Bilinmezlere meylediyoruz. Ulaşamayacağımız her ne varsa
yakınlaşmak için türlü yollar seçiyoruz. Bazen bazı şeyleri öyle istiyoruz ki
olmayacağına asla ihtimal vermiyoruz.
Önümüze bir engel çıkıyor, bu engeli kadere yoruyoruz. Bazen
basamak olarak düşünüyoruz aynı engeli, tıpkı bir oyunun parçası gibi. Bunu da
aşayım, bu sefer olacak diyoruz. Olmuyor... Geriye dönüp kat ettiğimiz yola
bakıyoruz, gözümüzden ırak ettiğimiz onca insan geliveriyor aklımıza, çiğnediğimiz
onlarca gurur, pinhan ettiğimiz aşklar. Ama yılmıyoruz, ulan diyoruz “pilavdan
dönenin kaşığı kırılsın”. Çünkü ölmek var dönmek yok lügatımızda. Kırılan
sadece kaşık olmuyor. Kaşık kırılıyor, yol dönülmezlere giriyor. Can kırılıyor
en başında insan kırılıyor insana. Vazgeçmek en zoru oluyor. Olmayacağına asla
vermediğimiz ihtimaller geliyor akla. Her anımızı 'bir ihtimal daha var’

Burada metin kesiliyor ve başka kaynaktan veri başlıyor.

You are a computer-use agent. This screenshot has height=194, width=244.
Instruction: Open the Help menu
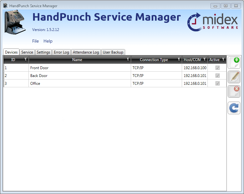click(48, 41)
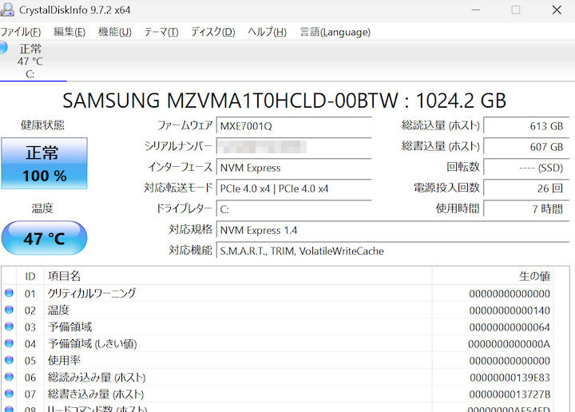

diyerek geçiriyoruz. Bu ihtimaller en büyük oyunu oynuyor hep, en çok onlar
yoruyor yüreği. İhtimal yolu aydınlatıyor sana ışık oluyor ama her ışık bir gün
sönüyor. Işığı ya birileri kapatıyor ya da ışığın bedeli ödenmiyor. Sen
ödenmeyen bedeller için karanlıklara kalıyorsun çünkü bedeli olmalı, ödenmeyen
bedellerin bile...
Karanlık ileriyi göstermiyor, an bitiyor anı birikiyor. Sonra
bir bakıyorsun ihtimal ihtilal olmuyor. Her uzuv ayrı ağrıyor. Olmazlara
meyletmeden olanlara riayet edebilmeliyiz. Bu sefer ki ihtimal bu olmalı.